In [226]:
import pandas as pd
import numpy as np

In [227]:
df = pd.read_csv("data/kixi_messages.csv")
df = df.sample(frac=1)
y = df.pop('channel')
labels = np.asarray(pd.get_dummies(y))                    
# one-hot encoded numpy array for output classes

In [228]:
# perform some basic parsing on the dataset (this might be more easily doable with a library too)

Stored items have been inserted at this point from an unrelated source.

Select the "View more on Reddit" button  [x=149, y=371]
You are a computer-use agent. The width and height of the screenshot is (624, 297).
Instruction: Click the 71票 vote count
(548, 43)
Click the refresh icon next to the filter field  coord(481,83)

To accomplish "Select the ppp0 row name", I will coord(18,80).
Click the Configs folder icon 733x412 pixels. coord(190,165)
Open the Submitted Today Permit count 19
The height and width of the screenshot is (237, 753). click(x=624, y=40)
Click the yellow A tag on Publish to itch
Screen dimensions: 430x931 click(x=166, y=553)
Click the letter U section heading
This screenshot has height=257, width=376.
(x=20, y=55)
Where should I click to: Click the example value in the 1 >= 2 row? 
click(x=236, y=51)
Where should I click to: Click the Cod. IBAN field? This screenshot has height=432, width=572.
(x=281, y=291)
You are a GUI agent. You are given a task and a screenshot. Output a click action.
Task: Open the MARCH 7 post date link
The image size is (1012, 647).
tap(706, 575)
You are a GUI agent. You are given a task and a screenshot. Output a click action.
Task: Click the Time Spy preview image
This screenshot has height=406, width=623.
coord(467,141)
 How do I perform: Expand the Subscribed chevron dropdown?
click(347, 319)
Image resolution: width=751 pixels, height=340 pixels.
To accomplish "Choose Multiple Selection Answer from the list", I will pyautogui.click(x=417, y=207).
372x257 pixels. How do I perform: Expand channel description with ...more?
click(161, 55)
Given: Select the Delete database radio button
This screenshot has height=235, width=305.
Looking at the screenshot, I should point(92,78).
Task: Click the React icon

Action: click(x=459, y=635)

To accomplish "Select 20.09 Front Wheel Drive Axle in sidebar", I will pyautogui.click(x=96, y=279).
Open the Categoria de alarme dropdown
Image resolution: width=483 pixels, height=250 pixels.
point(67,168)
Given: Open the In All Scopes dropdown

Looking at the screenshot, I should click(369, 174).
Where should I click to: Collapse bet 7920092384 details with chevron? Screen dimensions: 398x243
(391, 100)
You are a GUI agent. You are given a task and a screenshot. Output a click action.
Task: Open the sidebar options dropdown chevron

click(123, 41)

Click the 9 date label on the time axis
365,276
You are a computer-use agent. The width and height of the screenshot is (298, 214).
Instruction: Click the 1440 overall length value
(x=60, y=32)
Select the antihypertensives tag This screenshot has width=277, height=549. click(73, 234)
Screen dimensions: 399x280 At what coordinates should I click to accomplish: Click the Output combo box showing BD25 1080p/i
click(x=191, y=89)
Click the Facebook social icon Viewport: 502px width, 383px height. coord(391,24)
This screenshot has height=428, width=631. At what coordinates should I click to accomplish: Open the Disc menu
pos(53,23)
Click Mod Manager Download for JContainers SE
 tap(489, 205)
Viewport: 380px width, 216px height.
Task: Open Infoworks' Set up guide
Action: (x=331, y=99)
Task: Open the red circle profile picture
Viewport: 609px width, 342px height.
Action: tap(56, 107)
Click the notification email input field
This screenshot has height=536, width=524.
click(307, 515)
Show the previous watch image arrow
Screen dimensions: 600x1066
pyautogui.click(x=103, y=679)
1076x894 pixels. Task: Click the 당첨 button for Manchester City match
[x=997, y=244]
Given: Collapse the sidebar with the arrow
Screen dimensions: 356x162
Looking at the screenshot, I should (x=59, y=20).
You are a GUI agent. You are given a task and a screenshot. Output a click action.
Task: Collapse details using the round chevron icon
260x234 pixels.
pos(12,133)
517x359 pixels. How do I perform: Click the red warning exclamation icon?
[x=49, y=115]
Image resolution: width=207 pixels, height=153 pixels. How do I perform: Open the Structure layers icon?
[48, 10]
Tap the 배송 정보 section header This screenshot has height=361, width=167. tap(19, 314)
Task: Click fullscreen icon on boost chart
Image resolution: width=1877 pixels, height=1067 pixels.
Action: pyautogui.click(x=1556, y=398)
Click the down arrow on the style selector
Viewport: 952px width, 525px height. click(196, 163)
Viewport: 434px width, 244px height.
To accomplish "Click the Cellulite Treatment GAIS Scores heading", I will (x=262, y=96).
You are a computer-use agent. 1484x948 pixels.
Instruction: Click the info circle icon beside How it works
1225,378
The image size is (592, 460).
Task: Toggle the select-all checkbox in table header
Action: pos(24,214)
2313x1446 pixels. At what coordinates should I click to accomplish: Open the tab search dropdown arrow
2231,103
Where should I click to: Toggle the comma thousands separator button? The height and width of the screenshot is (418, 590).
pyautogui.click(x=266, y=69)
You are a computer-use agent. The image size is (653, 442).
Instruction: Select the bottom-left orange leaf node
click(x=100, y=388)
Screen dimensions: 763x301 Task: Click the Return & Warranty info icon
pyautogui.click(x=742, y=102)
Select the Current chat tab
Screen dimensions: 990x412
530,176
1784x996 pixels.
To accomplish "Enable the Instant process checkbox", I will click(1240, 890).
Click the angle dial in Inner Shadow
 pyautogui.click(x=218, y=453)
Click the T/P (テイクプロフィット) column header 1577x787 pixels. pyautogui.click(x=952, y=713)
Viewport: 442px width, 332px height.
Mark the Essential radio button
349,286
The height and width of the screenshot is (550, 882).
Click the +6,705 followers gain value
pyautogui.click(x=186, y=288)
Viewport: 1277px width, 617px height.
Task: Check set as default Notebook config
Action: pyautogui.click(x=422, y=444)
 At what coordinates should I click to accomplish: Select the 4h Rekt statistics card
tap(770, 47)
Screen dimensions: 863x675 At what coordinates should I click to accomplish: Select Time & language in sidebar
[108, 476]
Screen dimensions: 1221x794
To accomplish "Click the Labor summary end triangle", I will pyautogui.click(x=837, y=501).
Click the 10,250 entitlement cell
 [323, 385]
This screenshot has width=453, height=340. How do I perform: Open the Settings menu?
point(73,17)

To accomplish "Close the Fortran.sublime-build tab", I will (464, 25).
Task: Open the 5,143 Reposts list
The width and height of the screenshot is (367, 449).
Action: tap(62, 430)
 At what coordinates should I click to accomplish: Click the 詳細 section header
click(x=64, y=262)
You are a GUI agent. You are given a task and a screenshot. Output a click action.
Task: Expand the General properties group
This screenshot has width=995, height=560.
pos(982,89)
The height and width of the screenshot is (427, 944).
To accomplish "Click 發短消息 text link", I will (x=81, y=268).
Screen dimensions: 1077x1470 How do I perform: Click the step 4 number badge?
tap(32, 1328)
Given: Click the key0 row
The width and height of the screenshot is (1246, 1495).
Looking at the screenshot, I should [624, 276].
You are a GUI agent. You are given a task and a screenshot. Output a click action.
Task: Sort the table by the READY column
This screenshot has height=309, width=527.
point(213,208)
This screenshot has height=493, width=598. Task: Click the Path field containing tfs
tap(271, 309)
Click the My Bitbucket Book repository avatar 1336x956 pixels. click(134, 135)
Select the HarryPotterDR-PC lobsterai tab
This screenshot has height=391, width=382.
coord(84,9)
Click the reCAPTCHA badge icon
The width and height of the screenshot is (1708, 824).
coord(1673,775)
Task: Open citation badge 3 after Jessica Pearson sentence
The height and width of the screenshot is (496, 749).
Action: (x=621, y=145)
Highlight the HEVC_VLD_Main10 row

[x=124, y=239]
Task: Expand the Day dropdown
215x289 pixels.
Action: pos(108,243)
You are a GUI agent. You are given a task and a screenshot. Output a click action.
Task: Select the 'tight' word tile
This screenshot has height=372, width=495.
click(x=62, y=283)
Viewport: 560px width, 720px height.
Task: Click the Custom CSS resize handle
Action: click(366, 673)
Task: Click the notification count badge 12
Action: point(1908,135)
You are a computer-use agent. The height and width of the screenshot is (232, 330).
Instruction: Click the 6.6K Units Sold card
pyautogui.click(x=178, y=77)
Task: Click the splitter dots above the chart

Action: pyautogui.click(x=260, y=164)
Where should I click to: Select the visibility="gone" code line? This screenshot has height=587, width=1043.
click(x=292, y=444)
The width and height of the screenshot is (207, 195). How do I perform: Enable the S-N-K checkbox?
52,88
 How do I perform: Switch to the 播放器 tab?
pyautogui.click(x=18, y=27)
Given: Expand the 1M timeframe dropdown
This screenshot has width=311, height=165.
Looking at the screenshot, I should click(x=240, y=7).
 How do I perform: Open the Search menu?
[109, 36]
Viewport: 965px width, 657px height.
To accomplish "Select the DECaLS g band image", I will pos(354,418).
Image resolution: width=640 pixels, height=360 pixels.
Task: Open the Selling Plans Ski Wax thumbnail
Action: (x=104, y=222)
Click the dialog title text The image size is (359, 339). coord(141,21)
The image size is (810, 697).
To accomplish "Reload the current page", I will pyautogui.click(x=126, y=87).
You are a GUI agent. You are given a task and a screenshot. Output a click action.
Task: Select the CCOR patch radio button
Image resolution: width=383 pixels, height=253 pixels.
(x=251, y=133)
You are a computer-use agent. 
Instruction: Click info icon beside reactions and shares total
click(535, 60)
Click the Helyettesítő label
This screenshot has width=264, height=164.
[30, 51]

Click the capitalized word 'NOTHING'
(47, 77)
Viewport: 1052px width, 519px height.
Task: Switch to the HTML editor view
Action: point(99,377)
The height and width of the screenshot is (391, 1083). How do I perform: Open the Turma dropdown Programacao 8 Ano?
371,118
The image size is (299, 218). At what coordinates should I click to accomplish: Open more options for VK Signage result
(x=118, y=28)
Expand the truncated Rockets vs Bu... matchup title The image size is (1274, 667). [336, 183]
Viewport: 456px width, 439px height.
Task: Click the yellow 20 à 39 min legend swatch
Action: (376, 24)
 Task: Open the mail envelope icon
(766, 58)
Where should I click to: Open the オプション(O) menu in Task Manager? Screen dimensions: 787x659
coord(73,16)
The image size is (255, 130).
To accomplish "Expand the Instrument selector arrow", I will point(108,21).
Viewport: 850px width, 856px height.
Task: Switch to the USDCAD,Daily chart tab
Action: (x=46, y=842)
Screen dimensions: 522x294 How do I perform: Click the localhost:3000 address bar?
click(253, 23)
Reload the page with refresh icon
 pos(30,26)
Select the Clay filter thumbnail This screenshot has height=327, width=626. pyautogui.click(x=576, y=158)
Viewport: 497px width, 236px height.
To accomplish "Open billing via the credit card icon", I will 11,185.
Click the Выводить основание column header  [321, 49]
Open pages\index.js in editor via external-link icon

df.text = df.text.str.lower()
df.text = df.text.str.replace('\n', ' ')
df.text = df.text.str.replace('[\£]', 'pounds')
df.text = df.text.str.replace('[\_\.\,\_\-\!\?]', ' ')
df.text = df.text.str.replace('[^a-z\s]', '')
df.text = df.text.str.replace('\s+', ' ')

In [229]:
maxlen = 100                                              
# how many words to cut off the messages at

validation_split = 0.8                                    
# how to split the training and testing data

training_samples = round(df.shape[0]*validation_split)    
# number of training samples

validation_samples = df.shape[0] - training_samples       
# number of testing samples

max_words = 10000                                         
# consider only the 1000 most common words in the dataset

In [230]:
from keras.preprocessing.text import Tokenizer
from keras.preprocessing.sequence import pad_sequences

tokenizer = Tokenizer(num_words=max_words)                
# instantiate the keras tokenizer which turns each word into an integer representation

tokenizer.fit_on_texts(df.text)                           
# fit it on our datset

sequences = tokenizer.texts_to_sequences(df.text)         
# generate a sequence of integers to represent each input row

print("Found %s unique tokens." % len(tokenizer.word_index))

Found 17297 unique tokens.


In [231]:
data = pad_sequences(sequences, maxlen=maxlen)            
# if a sequence contains less than 100 words, fill the rest of it with zeros

print('Shape of data:', data.shape)
print('Shape of labels:', labels.shape)

Shape of data: (9588, 100)
Shape of labels: (9588, 5)


In [232]:
# split the dataset into training/test

X_train = data[:training_samples]
y_train = labels[:training_samples]
X_test = data[training_samples: training_samples + validation_samples]
y_test = labels[training_samples: training_samples + validation_samples]

In [167]:
# loading the GloVe word representation vectors (download and info here: https://nlp.stanford.edu/projects/glove/)

embeddings_index = {}

with open('/Users/mike/GloVe/common_crawl/glove.42B.300d.txt','r') as f:
    for line in f:
        values = line.split()
        word = values[0]
        coefs = np.asarray(values[1:], dtype='float32')
        embeddings_index[word] = coefs
        
print('Found %s word vectors.' % len(embeddings_index))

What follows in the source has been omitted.